Scientists use the ultrahigh resolution and magnification range of electron microscopy to observe nanoscale details of both surfaces and internal structures of a wide range of materials. When preparing a cross section of a sample to reveal the internal structure, they need to consider the properties of the samples and be aware of their potential to crumble or melt or change due to exposure to air. Some samples are composites with layers of different materials, both hard and soft, and they can also range in sensitivity to temperature and exposure to air.

Creating a pristine cross section to see internal structuring for such samples is not as simple as cutting with a sharp razor blade, polishing with sandpaper, or using a microtome. None of these options work without smearing or crumbling of coatings and complex internal layers, and also adding artifacts. For this purpose, JEOL developed an ion beam milling system that could create pristine samples of coated papers, powders, and metals, plus a cooled ion beam milling system with special handling for air-sensitive samples like lithium ion batteries.

Here we look at three types of samples that require a more precise cross sectioning technique than traditional methods: Lithium Ion battery, pharmaceutical tablet, and Zn thin film. For each, scientists need to examine a very thin multilayered “sandwich” of different materials.
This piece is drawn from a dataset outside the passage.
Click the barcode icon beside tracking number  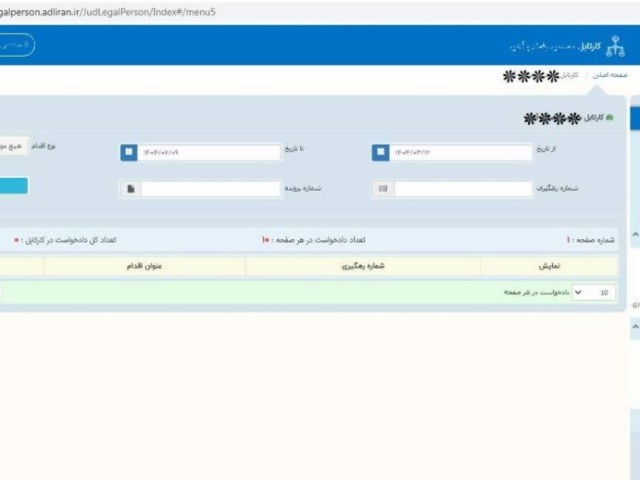(x=382, y=188)
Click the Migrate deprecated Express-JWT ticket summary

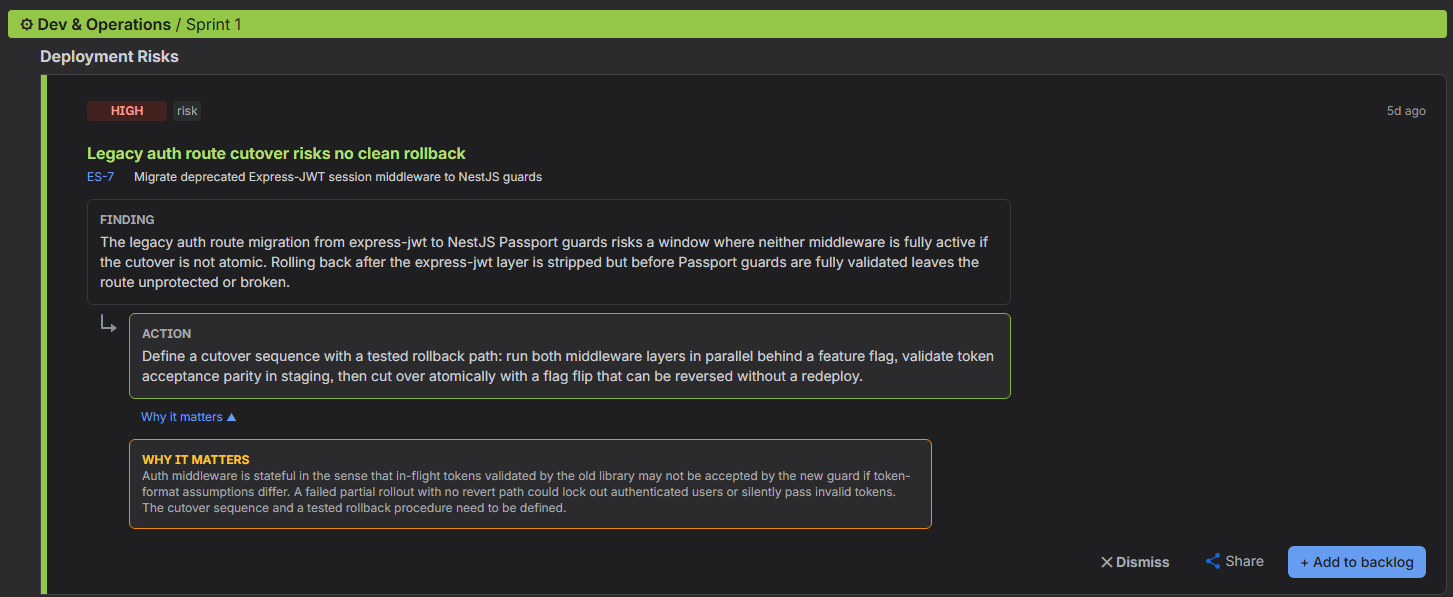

Temperature and Air-Sensitive Lithium Ion Batteries

The basic structure of Lithium Ion batteries (LIB) contains as many as 10 different thin films and at least that many solid−solid interfaces. These interfaces consist of thin layers of cathode material, insulating barriers, anode materials, metal current collectors, and the electrolyte. These various components are in the form of powders, sheets, and fluids and require assessment before and after assembly and after repeated charge/discharge operations. Researchers who are correlating electrochemical behavior to what is physically happening within the cell need to study the 3D microstructure of the battery components as well as the interfaces formed between those layers.

For Lithium ion battery materials that potentially react and degrade upon exposure to air, it is indispensable to have techniques to prevent the exposure of the specimen to the atmosphere during sample preparation, and even in introduction to the electron microscope. For that purpose, JEOL has established a designated workflow that includes a common air-isolated transfer vessel that is used to transfer a specimen that has been prepared in an inert gas environment (such as in a glove box) to the designated specimen preparation equipment (broad ion beam polishing equipment, Cryo Cross-section Polisher), and subsequently into the SEM through a specimen exchange chamber without exposing the specimen to the atmosphere.


Backscatter SEM image of Lithium Ion Battery Cross Section prepared with JEOL Cross Section Polisher

Complex Layers in Pharmaceutical Tablets


Cross section processed (a) at room temperature and (b) -120°C.

To help ensure the proper functions of pharmaceutical tablets, such as sustained or enteric release that influence the effect of the medicine on the body, it may be necessary to observe the tablet’s structure and components. Cross sections of tablets are generally very difficult to prepare due to the fragility and softness of the materials. Preparation damage might cause sample deformation such as peel-off of the coating layers after razor blade cutting or mechanical polishing. Using broad argon ion beam milling instead creates high quality cross sections. Since some tablets contain substances with low-melting point such as starch and beeswax, thermal damage in the process might cause sample deformation. In this case utilizing liquid nitrogen (LN2) cooling during the ion milling is preferred.

Structural Details and Crystallographic Orientation of Thin Films


Zn coating on steel prepared at RT (left) and using cooling (right). The image shows preserved thin-film/substrate and crystallographic integrity.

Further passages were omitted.